(Saved entries)
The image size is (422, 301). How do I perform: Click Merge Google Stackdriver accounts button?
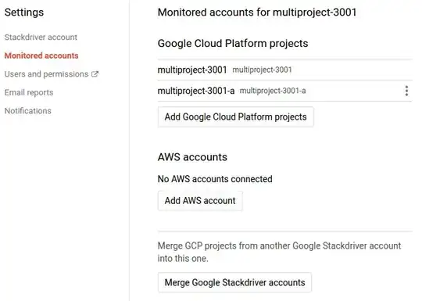click(x=234, y=282)
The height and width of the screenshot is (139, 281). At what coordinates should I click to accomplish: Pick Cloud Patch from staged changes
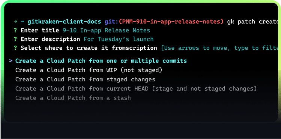click(x=85, y=79)
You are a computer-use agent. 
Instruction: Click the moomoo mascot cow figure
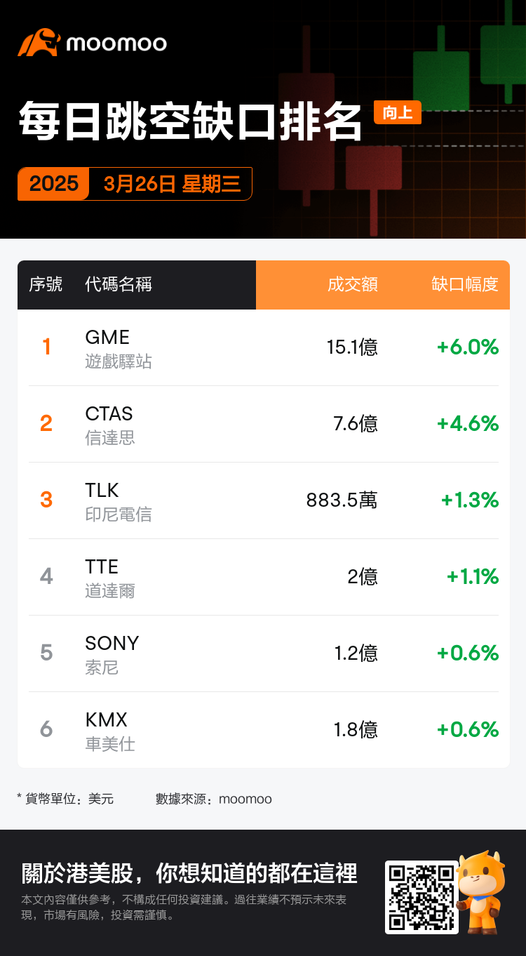[x=481, y=891]
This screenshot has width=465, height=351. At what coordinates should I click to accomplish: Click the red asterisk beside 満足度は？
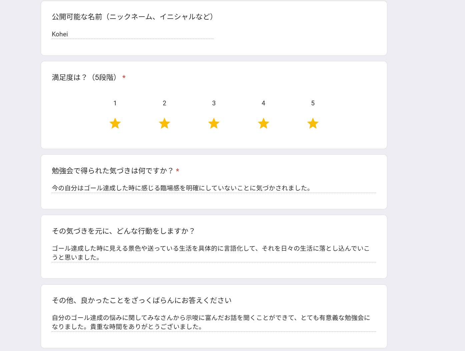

§ **Goal of the exercise**:
The records above should be reproduced exactly, with the pictures omitted.

§ **Result**:
The image size is (422, 301). How do I perform: Click Merge Google Stackdriver accounts button?
click(x=234, y=282)
The height and width of the screenshot is (139, 281). At what coordinates should I click to accomplish: Pick Cloud Patch from staged changes
click(x=85, y=79)
You are a computer-use agent. 
Instruction: Click the moomoo mascot cow figure
[x=481, y=891]
This screenshot has width=465, height=351. At what coordinates should I click to accomplish: Click the red asterisk beside 満足度は？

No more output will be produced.